Collect each line of the entries that holds the string "arrows".

[[ RECORDS open ]]

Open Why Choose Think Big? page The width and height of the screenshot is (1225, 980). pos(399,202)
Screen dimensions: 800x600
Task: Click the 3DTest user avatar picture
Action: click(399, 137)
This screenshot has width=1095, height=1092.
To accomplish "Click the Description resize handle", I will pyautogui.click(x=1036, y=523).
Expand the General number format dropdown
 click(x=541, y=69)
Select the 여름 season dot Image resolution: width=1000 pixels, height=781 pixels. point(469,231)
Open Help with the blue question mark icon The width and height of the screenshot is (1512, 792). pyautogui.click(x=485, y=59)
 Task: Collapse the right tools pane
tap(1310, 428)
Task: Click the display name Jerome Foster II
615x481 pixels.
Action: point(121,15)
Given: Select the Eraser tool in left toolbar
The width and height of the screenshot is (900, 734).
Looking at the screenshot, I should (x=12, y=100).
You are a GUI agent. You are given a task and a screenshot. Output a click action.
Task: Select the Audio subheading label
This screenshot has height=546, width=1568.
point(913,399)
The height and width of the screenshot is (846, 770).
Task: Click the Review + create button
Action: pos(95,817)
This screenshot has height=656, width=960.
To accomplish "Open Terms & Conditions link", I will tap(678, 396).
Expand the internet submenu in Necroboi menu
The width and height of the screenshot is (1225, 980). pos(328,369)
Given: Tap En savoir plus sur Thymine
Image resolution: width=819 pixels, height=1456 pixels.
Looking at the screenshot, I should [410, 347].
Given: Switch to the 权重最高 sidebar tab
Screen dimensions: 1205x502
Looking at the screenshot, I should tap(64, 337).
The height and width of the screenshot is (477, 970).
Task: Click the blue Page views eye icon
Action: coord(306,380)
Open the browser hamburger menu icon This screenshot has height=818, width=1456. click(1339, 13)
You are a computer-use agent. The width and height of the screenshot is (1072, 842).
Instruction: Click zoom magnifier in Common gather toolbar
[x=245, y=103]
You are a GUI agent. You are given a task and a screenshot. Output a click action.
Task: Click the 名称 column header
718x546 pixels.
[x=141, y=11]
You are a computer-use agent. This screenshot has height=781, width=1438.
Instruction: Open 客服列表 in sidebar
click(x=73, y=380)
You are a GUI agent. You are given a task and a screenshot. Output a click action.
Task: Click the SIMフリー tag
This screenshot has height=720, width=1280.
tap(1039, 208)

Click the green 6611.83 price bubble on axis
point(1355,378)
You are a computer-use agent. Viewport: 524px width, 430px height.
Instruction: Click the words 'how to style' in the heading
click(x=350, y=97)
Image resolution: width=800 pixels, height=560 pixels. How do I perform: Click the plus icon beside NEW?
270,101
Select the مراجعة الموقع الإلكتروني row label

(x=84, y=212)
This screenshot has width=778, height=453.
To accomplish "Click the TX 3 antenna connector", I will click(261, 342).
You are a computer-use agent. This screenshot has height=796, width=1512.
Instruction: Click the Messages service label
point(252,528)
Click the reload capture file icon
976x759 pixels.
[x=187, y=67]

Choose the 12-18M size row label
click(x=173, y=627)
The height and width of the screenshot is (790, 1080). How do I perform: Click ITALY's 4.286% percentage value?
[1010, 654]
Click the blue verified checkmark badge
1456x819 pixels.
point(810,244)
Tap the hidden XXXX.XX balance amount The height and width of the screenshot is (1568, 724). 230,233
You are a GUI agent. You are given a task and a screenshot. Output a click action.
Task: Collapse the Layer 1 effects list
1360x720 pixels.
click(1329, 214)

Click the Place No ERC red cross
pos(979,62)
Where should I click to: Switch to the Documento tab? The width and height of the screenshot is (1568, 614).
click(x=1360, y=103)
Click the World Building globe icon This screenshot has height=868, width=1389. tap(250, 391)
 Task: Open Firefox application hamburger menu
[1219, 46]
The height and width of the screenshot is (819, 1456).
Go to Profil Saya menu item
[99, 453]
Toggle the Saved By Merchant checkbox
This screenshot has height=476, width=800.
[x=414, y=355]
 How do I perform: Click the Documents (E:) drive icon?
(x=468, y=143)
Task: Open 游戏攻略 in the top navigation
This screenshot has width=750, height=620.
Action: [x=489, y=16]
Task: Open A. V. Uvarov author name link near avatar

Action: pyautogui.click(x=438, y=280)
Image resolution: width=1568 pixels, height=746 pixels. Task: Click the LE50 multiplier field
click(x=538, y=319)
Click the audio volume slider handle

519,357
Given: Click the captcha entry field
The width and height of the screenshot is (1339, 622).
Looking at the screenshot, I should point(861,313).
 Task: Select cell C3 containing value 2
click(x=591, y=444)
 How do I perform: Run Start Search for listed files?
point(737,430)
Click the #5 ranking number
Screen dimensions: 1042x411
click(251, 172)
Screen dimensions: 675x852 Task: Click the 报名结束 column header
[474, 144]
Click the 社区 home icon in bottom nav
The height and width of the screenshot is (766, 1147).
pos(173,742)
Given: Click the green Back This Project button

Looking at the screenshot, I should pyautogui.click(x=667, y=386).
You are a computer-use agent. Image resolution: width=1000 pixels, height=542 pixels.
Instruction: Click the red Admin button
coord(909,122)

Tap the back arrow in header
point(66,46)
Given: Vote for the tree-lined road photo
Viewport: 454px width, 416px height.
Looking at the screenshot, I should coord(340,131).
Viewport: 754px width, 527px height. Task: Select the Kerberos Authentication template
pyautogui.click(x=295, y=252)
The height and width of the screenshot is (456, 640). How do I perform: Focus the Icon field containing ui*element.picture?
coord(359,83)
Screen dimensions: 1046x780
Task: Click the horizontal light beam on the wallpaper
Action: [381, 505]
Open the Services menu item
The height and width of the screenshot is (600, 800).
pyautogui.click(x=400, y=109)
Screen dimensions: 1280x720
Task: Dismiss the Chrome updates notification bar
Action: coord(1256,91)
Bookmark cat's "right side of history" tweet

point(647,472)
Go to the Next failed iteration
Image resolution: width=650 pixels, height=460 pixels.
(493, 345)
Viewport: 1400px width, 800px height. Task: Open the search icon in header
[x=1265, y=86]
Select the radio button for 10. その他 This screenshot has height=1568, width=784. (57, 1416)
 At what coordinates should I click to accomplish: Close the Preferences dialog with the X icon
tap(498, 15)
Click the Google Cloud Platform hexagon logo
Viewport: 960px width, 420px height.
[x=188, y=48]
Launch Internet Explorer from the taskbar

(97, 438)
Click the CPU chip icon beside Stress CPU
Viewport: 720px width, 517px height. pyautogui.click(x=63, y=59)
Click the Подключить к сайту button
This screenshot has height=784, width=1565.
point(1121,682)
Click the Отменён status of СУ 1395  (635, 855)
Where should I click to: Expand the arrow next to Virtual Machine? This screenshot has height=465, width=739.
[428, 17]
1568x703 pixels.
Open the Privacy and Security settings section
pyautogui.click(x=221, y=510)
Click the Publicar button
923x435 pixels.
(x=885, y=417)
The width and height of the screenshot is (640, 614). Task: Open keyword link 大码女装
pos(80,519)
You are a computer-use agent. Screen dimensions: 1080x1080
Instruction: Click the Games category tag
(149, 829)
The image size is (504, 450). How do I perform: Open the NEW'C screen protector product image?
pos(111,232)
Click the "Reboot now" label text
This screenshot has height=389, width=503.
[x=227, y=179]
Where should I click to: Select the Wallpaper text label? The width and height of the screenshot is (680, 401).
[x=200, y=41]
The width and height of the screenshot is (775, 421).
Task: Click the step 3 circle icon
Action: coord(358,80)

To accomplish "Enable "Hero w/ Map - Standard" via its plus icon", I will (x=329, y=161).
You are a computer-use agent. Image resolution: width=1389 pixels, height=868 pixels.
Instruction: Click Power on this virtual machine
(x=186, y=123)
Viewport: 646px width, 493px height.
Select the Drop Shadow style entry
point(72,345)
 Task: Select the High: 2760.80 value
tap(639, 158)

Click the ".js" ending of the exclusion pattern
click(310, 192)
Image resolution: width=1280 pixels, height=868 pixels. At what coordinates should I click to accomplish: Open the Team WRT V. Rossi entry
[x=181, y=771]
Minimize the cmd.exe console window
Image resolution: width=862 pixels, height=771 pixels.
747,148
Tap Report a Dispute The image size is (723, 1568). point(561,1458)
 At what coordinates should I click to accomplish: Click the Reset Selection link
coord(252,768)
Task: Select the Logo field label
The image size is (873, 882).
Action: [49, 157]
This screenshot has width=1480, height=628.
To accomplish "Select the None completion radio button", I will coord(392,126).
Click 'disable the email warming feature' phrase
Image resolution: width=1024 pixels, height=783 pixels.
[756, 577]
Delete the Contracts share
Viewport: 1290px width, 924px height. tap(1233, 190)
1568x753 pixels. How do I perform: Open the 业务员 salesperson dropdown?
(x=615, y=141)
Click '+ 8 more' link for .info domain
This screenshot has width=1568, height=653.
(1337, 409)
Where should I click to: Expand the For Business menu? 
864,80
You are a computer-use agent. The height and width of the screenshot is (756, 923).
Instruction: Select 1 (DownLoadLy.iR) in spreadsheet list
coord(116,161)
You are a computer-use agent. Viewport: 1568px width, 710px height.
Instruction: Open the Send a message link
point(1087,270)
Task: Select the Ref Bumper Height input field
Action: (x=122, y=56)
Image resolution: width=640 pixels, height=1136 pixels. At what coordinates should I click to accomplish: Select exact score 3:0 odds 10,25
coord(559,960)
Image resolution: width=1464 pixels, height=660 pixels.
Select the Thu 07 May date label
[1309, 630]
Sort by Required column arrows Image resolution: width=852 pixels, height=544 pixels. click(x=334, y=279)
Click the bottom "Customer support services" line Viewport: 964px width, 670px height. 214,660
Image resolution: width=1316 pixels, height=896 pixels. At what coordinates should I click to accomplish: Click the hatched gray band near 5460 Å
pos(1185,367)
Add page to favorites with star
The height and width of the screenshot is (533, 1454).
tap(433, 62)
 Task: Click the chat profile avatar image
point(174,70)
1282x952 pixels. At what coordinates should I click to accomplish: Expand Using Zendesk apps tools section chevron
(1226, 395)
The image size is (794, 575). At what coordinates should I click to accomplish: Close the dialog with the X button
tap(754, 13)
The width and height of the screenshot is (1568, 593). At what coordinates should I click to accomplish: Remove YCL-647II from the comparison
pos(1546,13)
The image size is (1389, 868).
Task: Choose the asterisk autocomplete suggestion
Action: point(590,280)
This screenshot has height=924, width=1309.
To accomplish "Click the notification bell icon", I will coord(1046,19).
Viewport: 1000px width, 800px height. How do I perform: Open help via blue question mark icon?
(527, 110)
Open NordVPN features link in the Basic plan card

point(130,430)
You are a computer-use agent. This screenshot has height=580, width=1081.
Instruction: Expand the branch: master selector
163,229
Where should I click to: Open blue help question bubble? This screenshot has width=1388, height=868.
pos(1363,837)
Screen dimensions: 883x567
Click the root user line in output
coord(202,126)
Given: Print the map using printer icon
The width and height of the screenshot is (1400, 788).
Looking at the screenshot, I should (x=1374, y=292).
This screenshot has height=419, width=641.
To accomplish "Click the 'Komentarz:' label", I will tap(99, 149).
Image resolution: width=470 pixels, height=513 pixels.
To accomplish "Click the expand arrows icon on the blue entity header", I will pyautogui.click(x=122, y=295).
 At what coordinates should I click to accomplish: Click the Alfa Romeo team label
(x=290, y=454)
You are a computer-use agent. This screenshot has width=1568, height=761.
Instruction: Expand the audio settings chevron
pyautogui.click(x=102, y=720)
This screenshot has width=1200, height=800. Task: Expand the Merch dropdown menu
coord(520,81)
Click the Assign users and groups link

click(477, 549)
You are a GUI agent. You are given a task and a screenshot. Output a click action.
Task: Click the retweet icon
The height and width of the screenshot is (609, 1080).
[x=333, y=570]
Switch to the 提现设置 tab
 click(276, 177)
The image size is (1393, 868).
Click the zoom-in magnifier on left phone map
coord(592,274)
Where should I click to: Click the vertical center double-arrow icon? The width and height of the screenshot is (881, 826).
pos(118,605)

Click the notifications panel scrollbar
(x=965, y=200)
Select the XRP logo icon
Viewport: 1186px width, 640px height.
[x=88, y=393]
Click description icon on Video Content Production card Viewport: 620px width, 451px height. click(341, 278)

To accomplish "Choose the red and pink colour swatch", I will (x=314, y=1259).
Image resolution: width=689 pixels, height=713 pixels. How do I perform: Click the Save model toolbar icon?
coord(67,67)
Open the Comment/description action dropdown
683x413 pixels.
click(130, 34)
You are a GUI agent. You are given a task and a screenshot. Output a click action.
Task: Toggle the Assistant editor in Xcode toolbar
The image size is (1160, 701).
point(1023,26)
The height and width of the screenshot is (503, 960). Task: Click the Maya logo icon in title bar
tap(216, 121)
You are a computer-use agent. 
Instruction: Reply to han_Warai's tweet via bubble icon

[[ RECORDS closed ]]

* **RESPONSE TO THE EXERCISE**
Sort by Required column arrows Image resolution: width=852 pixels, height=544 pixels. click(x=334, y=279)
To accomplish "Click the expand arrows icon on the blue entity header", I will pyautogui.click(x=122, y=295).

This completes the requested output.